**Excerpts from a dataset**

···

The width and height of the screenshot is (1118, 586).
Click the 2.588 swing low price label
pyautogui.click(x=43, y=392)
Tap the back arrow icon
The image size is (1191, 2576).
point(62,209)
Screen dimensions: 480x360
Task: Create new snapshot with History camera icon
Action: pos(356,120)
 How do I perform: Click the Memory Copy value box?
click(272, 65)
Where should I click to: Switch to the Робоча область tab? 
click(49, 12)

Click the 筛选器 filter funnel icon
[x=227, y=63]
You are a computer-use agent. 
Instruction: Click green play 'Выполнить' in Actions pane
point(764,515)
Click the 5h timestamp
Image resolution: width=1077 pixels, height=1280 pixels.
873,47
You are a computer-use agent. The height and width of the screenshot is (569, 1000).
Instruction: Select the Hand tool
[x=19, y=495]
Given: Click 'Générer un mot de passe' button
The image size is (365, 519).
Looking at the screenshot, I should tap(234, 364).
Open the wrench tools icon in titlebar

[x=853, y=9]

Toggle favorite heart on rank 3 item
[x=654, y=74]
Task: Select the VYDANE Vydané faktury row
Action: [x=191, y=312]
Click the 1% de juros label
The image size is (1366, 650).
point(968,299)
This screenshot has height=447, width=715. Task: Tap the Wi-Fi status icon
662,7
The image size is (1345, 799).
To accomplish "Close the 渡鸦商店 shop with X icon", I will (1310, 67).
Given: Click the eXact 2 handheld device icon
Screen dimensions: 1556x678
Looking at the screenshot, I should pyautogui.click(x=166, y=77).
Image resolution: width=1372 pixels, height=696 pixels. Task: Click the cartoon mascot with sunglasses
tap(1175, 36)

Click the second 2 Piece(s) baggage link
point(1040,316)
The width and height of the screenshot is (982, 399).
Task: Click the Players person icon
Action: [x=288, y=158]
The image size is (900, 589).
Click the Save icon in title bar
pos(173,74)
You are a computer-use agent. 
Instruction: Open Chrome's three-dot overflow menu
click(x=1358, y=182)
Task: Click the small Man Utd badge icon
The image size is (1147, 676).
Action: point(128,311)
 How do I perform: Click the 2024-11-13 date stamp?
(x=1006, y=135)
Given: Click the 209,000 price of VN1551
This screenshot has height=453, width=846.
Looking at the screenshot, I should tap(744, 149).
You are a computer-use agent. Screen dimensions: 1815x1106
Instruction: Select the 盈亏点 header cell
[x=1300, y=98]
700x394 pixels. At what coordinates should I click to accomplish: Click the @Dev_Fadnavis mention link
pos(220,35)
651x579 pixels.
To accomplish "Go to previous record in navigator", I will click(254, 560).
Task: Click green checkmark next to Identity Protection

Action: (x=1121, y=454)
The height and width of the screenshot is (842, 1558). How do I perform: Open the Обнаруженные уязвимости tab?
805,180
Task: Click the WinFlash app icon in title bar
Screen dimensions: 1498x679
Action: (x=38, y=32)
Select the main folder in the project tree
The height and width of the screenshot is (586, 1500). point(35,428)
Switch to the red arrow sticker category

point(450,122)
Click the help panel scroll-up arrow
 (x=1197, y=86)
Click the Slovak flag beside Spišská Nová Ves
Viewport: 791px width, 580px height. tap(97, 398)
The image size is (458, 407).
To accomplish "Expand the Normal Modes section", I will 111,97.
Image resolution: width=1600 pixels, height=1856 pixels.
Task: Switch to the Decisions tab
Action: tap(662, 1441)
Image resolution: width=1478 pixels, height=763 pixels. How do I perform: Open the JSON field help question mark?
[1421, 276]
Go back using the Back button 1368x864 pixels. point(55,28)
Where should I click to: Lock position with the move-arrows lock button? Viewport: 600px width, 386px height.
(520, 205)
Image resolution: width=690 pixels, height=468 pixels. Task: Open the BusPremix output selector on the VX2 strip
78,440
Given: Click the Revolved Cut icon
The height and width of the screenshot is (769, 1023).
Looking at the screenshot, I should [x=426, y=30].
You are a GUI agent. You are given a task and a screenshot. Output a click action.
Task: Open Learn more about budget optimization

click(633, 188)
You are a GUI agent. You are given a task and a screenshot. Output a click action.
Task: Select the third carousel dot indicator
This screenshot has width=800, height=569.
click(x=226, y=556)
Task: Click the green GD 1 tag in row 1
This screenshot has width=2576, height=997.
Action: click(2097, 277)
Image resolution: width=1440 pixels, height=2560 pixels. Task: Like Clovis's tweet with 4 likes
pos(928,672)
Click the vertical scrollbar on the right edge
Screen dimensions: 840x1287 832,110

···

Please repeat the data above verbatim, all of it.

The width and height of the screenshot is (1118, 586).
Click the 2.588 swing low price label
pyautogui.click(x=43, y=392)
Tap the back arrow icon
The image size is (1191, 2576).
point(62,209)
Screen dimensions: 480x360
Task: Create new snapshot with History camera icon
Action: pos(356,120)
 How do I perform: Click the Memory Copy value box?
click(272, 65)
Where should I click to: Switch to the Робоча область tab? 
click(49, 12)

Click the 筛选器 filter funnel icon
[x=227, y=63]
You are a computer-use agent. 
Instruction: Click green play 'Выполнить' in Actions pane
point(764,515)
Click the 5h timestamp
Image resolution: width=1077 pixels, height=1280 pixels.
873,47
You are a computer-use agent. The height and width of the screenshot is (569, 1000).
Instruction: Select the Hand tool
[x=19, y=495]
Given: Click 'Générer un mot de passe' button
The image size is (365, 519).
Looking at the screenshot, I should tap(234, 364).
Open the wrench tools icon in titlebar

[x=853, y=9]

Toggle favorite heart on rank 3 item
[x=654, y=74]
Task: Select the VYDANE Vydané faktury row
Action: [x=191, y=312]
Click the 1% de juros label
The image size is (1366, 650).
point(968,299)
This screenshot has height=447, width=715. Task: Tap the Wi-Fi status icon
662,7
The image size is (1345, 799).
To accomplish "Close the 渡鸦商店 shop with X icon", I will (1310, 67).
Given: Click the eXact 2 handheld device icon
Screen dimensions: 1556x678
Looking at the screenshot, I should pyautogui.click(x=166, y=77).
Image resolution: width=1372 pixels, height=696 pixels. Task: Click the cartoon mascot with sunglasses
tap(1175, 36)

Click the second 2 Piece(s) baggage link
point(1040,316)
The width and height of the screenshot is (982, 399).
Task: Click the Players person icon
Action: [x=288, y=158]
The image size is (900, 589).
Click the Save icon in title bar
pos(173,74)
You are a computer-use agent. 
Instruction: Open Chrome's three-dot overflow menu
click(x=1358, y=182)
Task: Click the small Man Utd badge icon
The image size is (1147, 676).
Action: point(128,311)
 How do I perform: Click the 2024-11-13 date stamp?
(x=1006, y=135)
Given: Click the 209,000 price of VN1551
This screenshot has height=453, width=846.
Looking at the screenshot, I should tap(744, 149).
You are a computer-use agent. Screen dimensions: 1815x1106
Instruction: Select the 盈亏点 header cell
[x=1300, y=98]
700x394 pixels. At what coordinates should I click to accomplish: Click the @Dev_Fadnavis mention link
pos(220,35)
651x579 pixels.
To accomplish "Go to previous record in navigator", I will click(254, 560).
Task: Click green checkmark next to Identity Protection

Action: (x=1121, y=454)
The height and width of the screenshot is (842, 1558). How do I perform: Open the Обнаруженные уязвимости tab?
805,180
Task: Click the WinFlash app icon in title bar
Screen dimensions: 1498x679
Action: (x=38, y=32)
Select the main folder in the project tree
The height and width of the screenshot is (586, 1500). point(35,428)
Switch to the red arrow sticker category

point(450,122)
Click the help panel scroll-up arrow
 (x=1197, y=86)
Click the Slovak flag beside Spišská Nová Ves
Viewport: 791px width, 580px height. tap(97, 398)
The image size is (458, 407).
To accomplish "Expand the Normal Modes section", I will 111,97.
Image resolution: width=1600 pixels, height=1856 pixels.
Task: Switch to the Decisions tab
Action: tap(662, 1441)
Image resolution: width=1478 pixels, height=763 pixels. How do I perform: Open the JSON field help question mark?
[1421, 276]
Go back using the Back button 1368x864 pixels. point(55,28)
Where should I click to: Lock position with the move-arrows lock button? Viewport: 600px width, 386px height.
(520, 205)
Image resolution: width=690 pixels, height=468 pixels. Task: Open the BusPremix output selector on the VX2 strip
78,440
Given: Click the Revolved Cut icon
The height and width of the screenshot is (769, 1023).
Looking at the screenshot, I should [x=426, y=30].
You are a GUI agent. You are given a task and a screenshot. Output a click action.
Task: Open Learn more about budget optimization

click(633, 188)
You are a GUI agent. You are given a task and a screenshot. Output a click action.
Task: Select the third carousel dot indicator
This screenshot has width=800, height=569.
click(x=226, y=556)
Task: Click the green GD 1 tag in row 1
This screenshot has width=2576, height=997.
Action: click(2097, 277)
Image resolution: width=1440 pixels, height=2560 pixels. Task: Like Clovis's tweet with 4 likes
pos(928,672)
Click the vertical scrollbar on the right edge
Screen dimensions: 840x1287 832,110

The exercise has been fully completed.